Niet alleen de Rijksadviseur Landschap en Water Eric Luiten, ook de Tweede Kamer vindt dat de rijksoverheid te snel het nationale landschapsbeleid overboord heeft gegooid."Op basis van alle signalen uit de samenleving heeft de Kamer staatssecretaris Dijksma - nu Van Dam - in een aantal moties verzocht nog eens goed na te denken over de rijksverantwoordelijkheid jegens het landschap." "De Kamer vraagt", aldus Luiten, "niet om een beleidsrestauratie, waarbij het landschapsbeleid weer een rijkstaak wordt, maar om nieuwe spelregels tussen Rijk, provincies, grote terreinbeherende organisaties en de samenleving, waarbij iedereen weet wie waarvoor verantwoordelijk is."

Een van de moties, eind 2014 ingediend door Van Veldhoven (D66) en Jacobi (PvdA), vraagt de staatssecretaris om een herbezinning op het fenomeen Nationale Parken.
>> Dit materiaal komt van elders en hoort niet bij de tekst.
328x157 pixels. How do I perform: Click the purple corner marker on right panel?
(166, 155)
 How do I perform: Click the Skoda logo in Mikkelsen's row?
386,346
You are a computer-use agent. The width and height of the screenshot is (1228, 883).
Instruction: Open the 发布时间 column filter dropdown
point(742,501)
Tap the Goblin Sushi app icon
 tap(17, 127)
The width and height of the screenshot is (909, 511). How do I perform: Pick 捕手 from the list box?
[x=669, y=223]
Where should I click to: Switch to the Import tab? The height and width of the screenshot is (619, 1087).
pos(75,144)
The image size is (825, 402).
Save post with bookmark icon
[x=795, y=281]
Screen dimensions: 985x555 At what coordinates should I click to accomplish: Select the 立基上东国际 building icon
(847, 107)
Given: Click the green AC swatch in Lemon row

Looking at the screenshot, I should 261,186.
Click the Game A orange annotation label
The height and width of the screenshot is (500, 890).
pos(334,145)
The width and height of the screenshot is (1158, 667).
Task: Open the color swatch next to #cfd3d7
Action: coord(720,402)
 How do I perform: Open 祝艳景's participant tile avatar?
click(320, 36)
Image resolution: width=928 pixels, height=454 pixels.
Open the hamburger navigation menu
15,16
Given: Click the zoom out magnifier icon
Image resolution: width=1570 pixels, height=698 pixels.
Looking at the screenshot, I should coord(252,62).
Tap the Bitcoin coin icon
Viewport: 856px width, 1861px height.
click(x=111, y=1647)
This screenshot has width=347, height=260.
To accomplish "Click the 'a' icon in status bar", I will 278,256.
De Kamerleden stellen voor om - samen met de belanghebbenden - van Nationale Parken een sterk merk te maken, en daarvoor een nieuwe standaard te ontwikkelen: Nationale Parken 'nieuwe stijl'. Het ministerie van economische zaken begon daarop vorig voorjaar met het driejarige programma 'Naar Nationale Parken van Wereldklasse'. Dat resulteerde vorige maand in het Festival Nationale Parken, waar provincies, terreinbeheerders, groene partners en nieuwe partijen (uit onder meer het bedrijfsleven, de gezondheidszorg en de educatie) konden brainstormen over de Nationale Parken van de toekomst. Staatssecretaris Martijn van Dam kondigde er de verkiezing aan van het mooiste natuurgebied van het land. Alle natuurgebieden, Nationaal Park of niet, kunnen hieraan deelnemen. De inschrijving start deze maand. Een jury onder leiding van Pieter van Vollenhoven stelt een shortlist samen die na de zomer wordt voorgelegd aan het grote publiek. De beste drie parken zullen de eerste Nationale Parken van Wereldklasse zijn, aldus Van Dam.